Exercise brief:
Omit all pictures, then retype exactly the lines from the one that contains "This screenshot has width=625, height=331." through the end of the listing.

Input records:
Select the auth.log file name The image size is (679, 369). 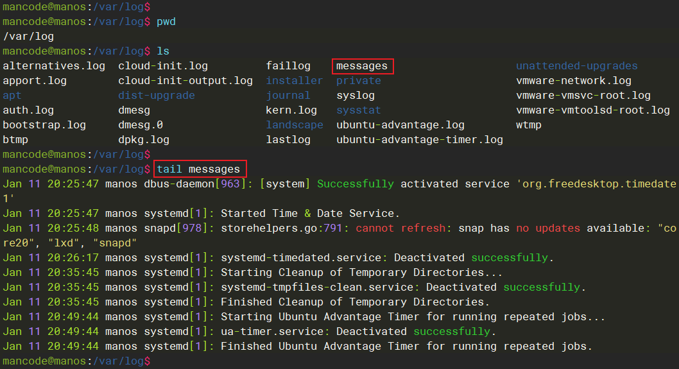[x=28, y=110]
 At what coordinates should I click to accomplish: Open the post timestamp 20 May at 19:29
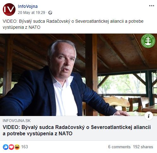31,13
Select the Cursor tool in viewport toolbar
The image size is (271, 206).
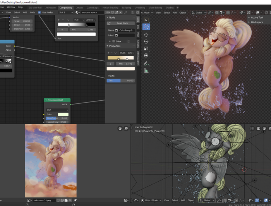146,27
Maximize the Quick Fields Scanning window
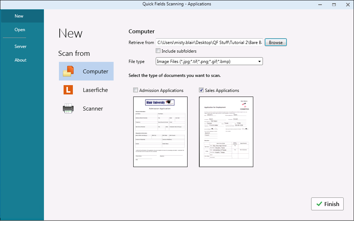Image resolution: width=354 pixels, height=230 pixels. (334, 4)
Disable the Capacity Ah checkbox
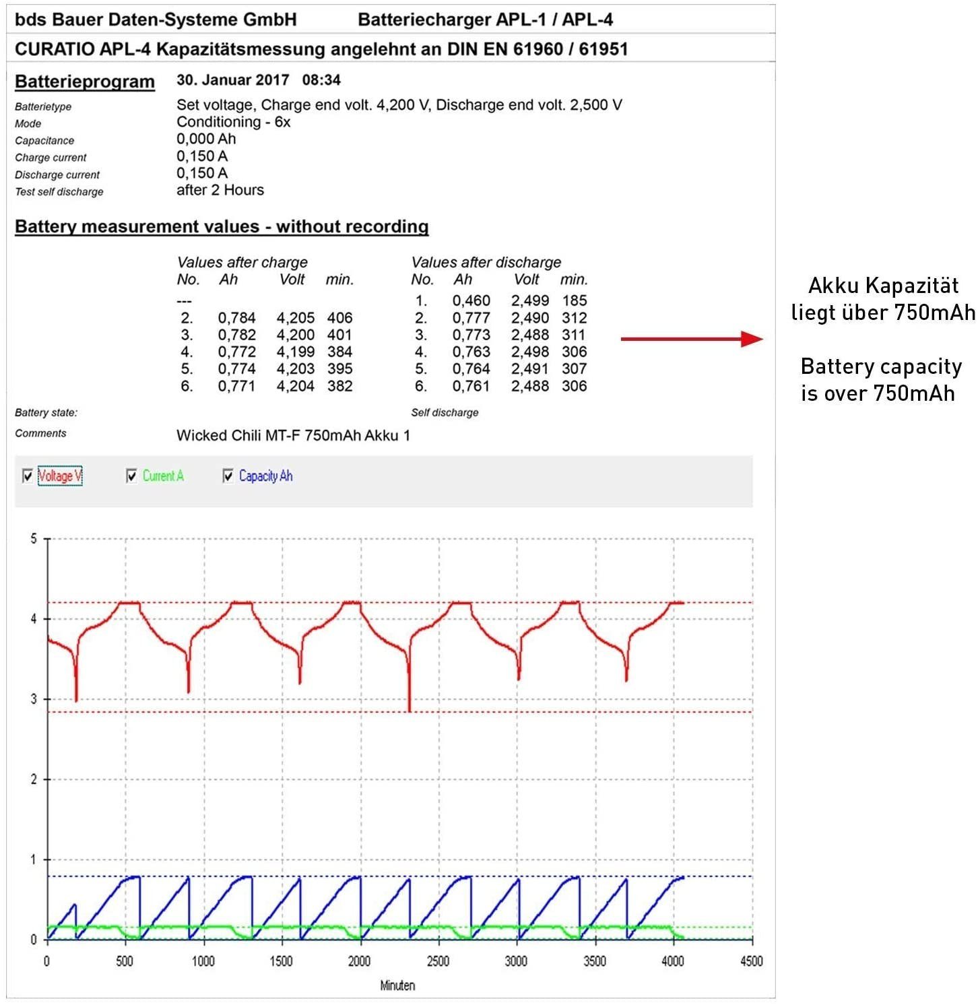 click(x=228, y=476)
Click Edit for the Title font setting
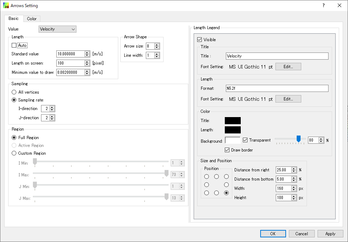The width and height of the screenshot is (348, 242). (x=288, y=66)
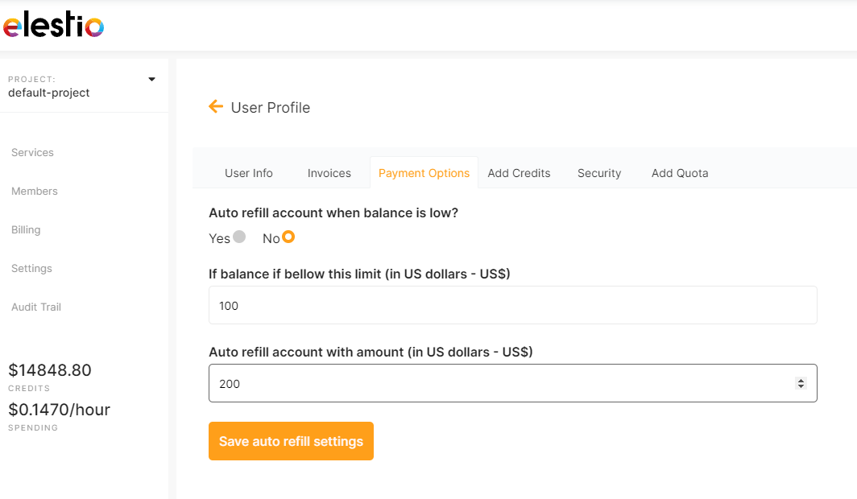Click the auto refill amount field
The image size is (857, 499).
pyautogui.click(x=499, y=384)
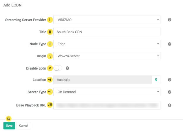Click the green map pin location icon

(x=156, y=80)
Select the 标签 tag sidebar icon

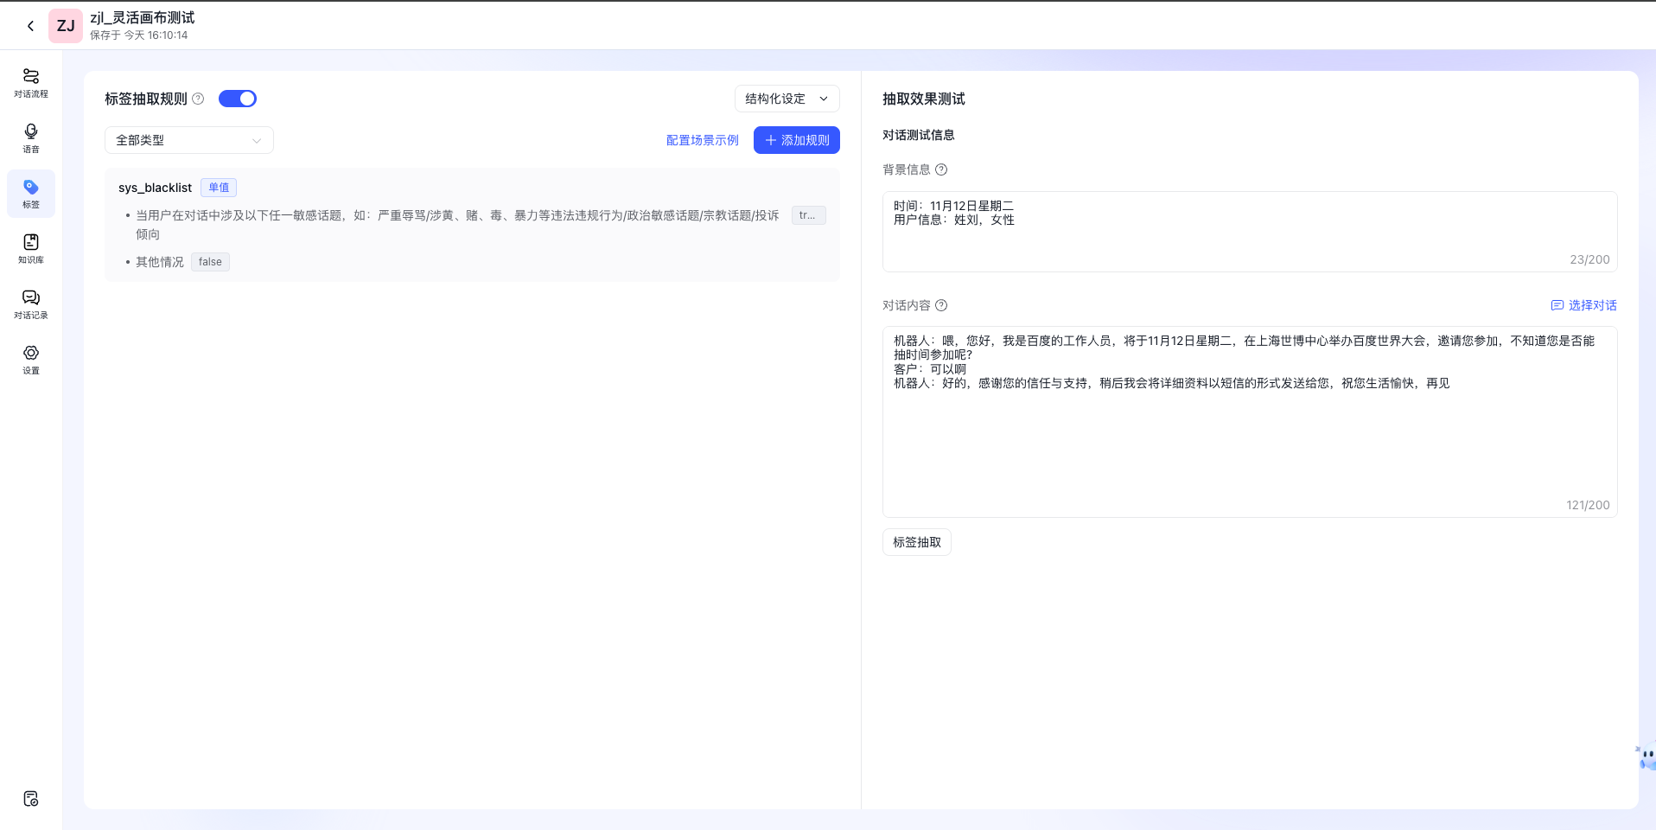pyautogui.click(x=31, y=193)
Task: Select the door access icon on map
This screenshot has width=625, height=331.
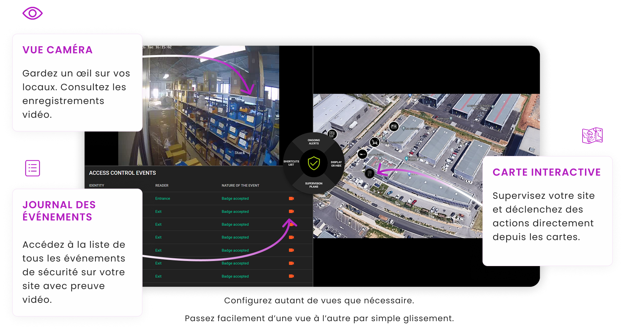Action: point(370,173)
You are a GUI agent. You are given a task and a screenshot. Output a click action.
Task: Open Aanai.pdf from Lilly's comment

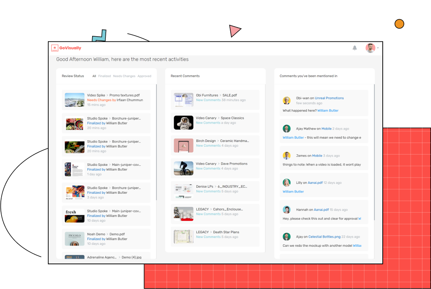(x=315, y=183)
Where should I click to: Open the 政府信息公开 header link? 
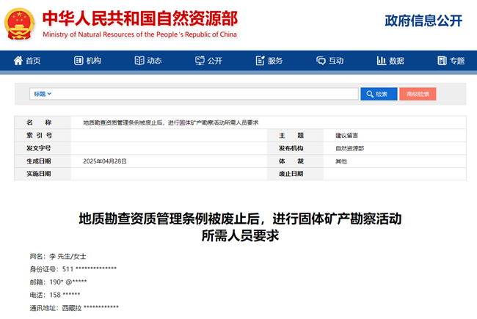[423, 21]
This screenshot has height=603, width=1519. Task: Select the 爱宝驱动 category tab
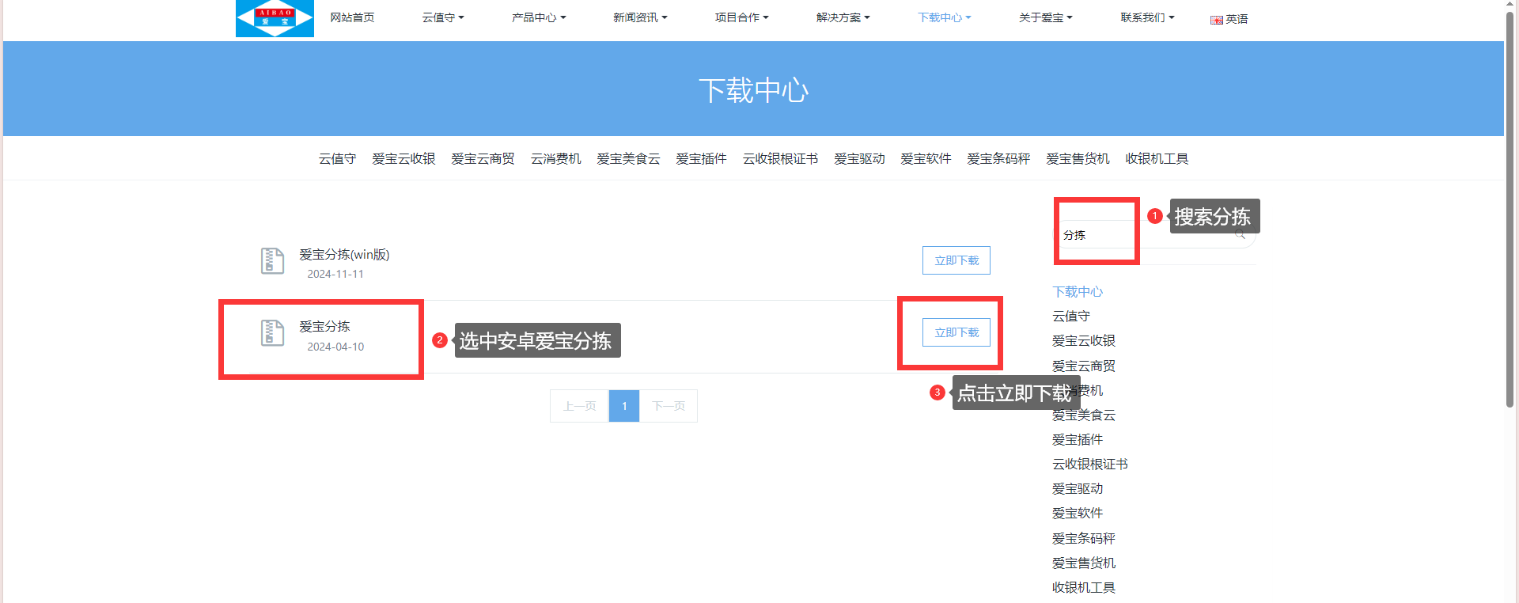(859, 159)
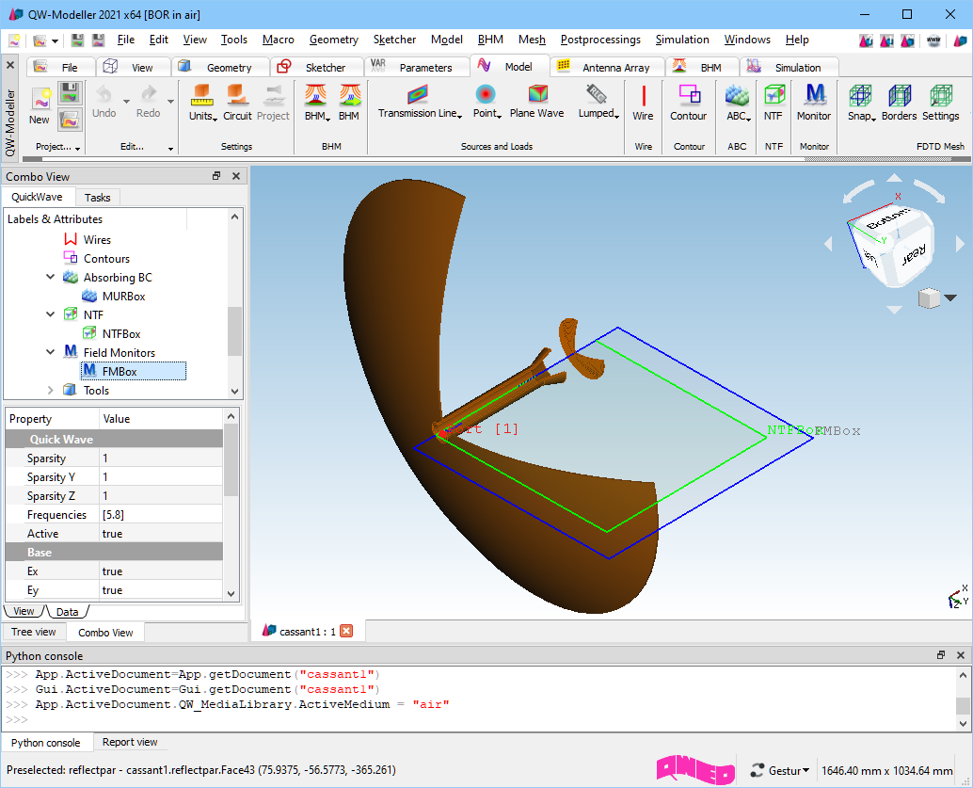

Exercise output:
This screenshot has width=625, height=331.
Action: point(370,173)
You are a GUI agent. You are given a task and a screenshot. Output a click action.
Task: Open Aanai.pdf from Lilly's comment

(x=315, y=183)
Where should I click to: Open the 政府信息公开 header link? 
[423, 21]
This screenshot has height=603, width=1519. Task: Select the 爱宝驱动 category tab
(859, 159)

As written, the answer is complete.